**Your task**.
Copy each line of the records that contains the word "accomplish".

(Saved data entries)
[Start of Attachment]
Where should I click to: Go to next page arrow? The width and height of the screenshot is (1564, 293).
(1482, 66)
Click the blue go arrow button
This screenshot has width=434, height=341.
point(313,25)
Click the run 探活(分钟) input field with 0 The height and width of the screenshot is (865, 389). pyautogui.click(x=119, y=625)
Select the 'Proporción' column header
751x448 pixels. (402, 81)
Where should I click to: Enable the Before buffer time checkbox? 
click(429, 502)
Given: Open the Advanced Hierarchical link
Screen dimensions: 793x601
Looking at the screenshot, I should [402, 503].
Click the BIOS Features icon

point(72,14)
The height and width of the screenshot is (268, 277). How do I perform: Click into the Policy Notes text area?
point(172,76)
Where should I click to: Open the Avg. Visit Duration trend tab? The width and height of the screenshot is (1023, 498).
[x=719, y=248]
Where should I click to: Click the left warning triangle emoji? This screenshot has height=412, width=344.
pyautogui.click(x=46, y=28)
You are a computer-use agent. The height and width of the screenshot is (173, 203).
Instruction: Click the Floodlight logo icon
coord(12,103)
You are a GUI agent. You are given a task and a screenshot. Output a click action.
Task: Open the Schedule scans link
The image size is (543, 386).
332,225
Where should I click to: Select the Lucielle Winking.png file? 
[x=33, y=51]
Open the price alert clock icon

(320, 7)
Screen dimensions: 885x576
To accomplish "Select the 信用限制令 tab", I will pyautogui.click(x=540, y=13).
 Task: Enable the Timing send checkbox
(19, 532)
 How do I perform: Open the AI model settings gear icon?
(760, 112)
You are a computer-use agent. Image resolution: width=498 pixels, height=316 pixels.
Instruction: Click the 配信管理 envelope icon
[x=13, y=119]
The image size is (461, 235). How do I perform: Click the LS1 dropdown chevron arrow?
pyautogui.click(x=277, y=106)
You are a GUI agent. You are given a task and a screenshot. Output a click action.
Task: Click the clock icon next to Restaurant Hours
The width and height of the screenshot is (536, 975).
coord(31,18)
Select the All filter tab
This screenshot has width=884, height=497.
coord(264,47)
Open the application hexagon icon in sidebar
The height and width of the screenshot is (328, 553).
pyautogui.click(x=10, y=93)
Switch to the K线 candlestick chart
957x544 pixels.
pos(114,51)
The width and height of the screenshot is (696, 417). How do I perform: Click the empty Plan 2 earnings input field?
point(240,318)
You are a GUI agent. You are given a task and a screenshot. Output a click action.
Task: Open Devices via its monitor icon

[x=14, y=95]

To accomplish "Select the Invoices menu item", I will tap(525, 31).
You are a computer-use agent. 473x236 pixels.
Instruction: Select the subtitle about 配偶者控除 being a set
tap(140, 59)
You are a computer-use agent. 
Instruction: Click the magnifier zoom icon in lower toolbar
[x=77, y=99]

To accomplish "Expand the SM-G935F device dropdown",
[End of Attachment]
**Response**.
To accomplish "Select the 信用限制令 tab", I will pyautogui.click(x=540, y=13).
To accomplish "Select the Invoices menu item", I will tap(525, 31).
To accomplish "Expand the SM-G935F device dropdown",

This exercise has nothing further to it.